» **What is being asked**
Return every entry below word for word and leave out any picture.

[Records contained in a dataset]
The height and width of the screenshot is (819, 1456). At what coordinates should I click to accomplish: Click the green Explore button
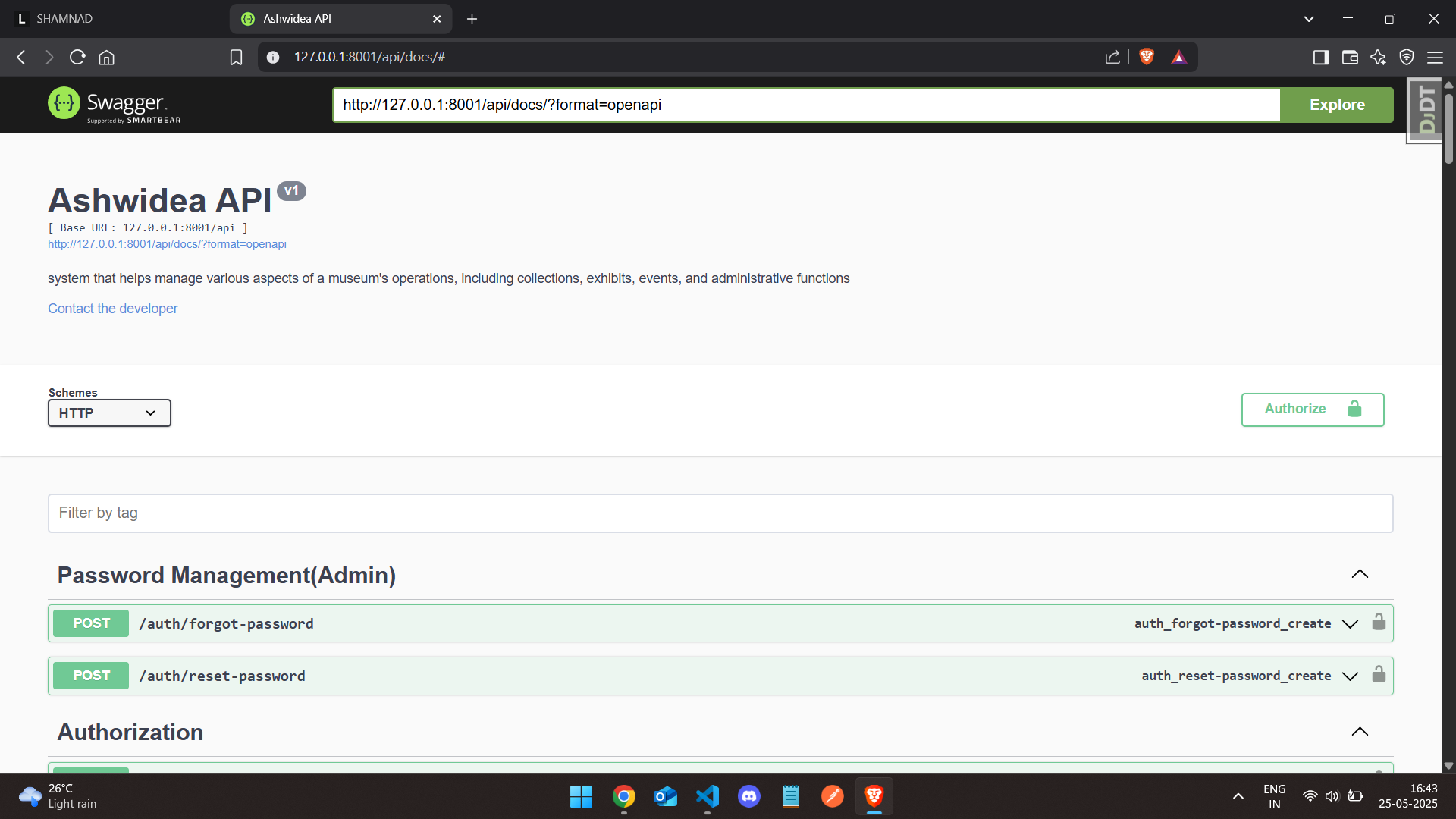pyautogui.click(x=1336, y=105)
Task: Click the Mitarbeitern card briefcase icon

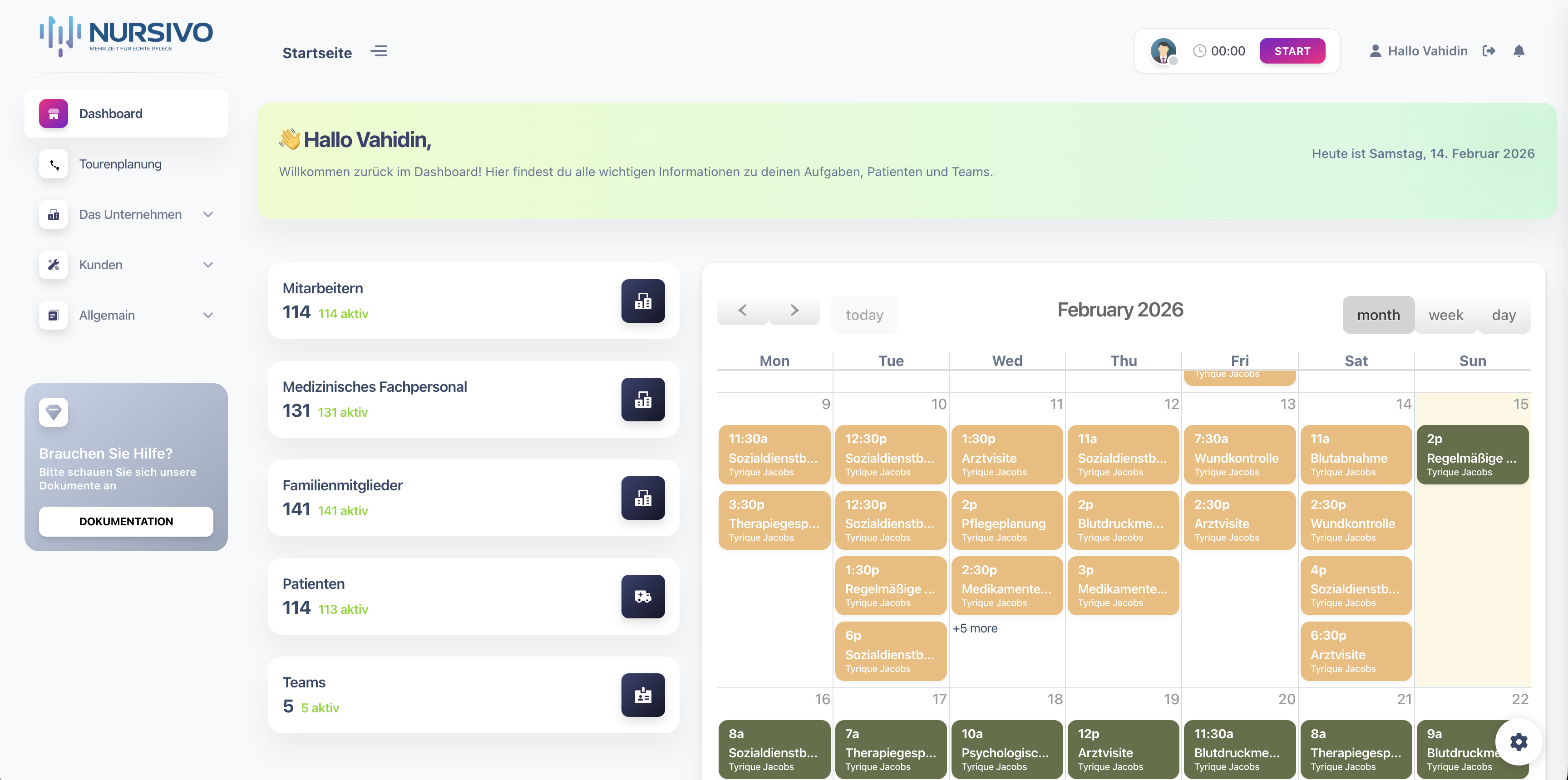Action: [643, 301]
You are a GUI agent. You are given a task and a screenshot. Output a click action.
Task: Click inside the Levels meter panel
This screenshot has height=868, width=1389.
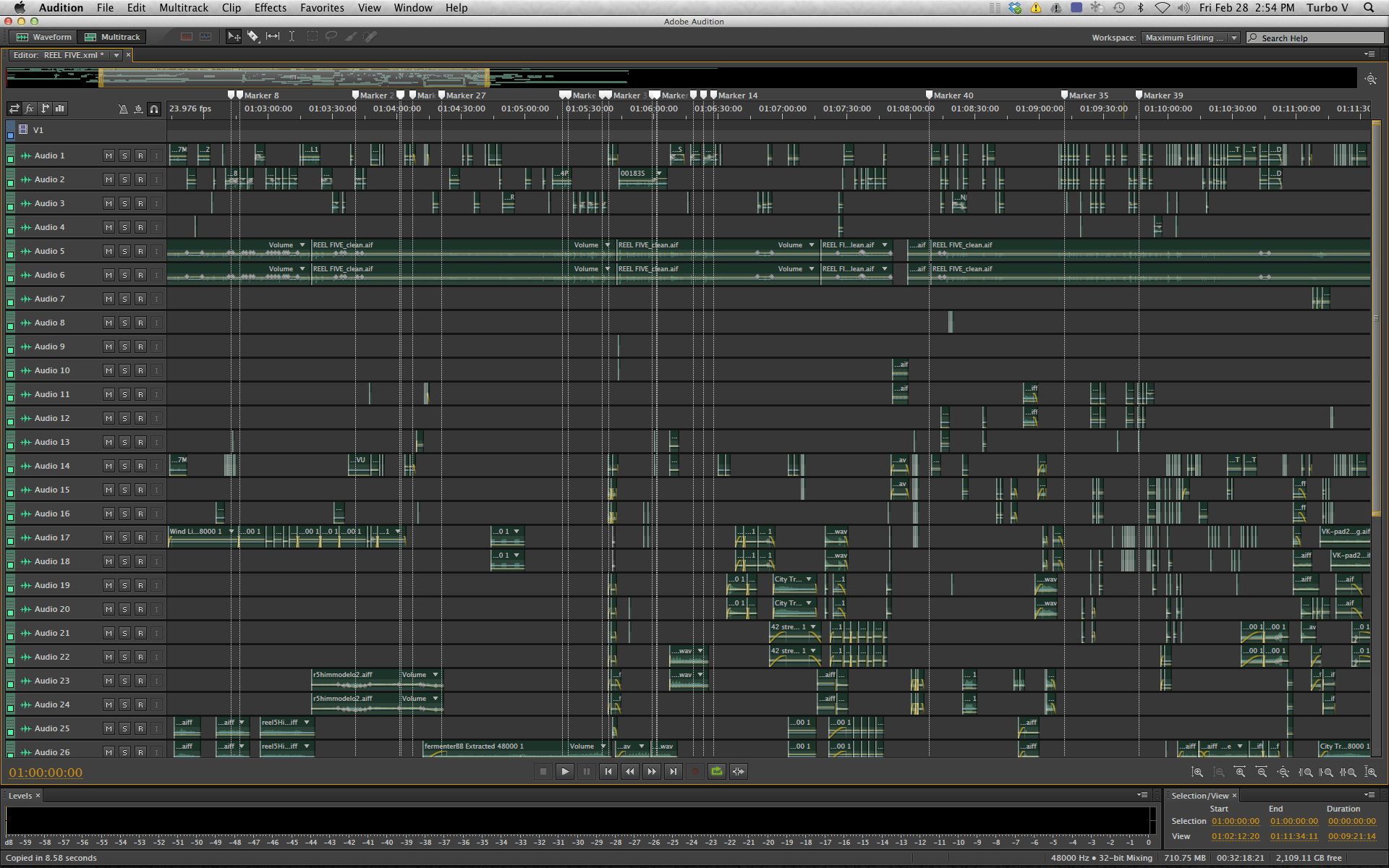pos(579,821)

» **Result of the task**
The height and width of the screenshot is (819, 1456). At what coordinates should I click to accomplish: Click the green Explore button
pyautogui.click(x=1336, y=105)
Task: Click the Mitarbeitern card briefcase icon

Action: [643, 301]
You are a GUI agent. You are given a task and a screenshot. Output a click action.
Task: Click inside the Levels meter panel
This screenshot has height=868, width=1389.
pos(579,821)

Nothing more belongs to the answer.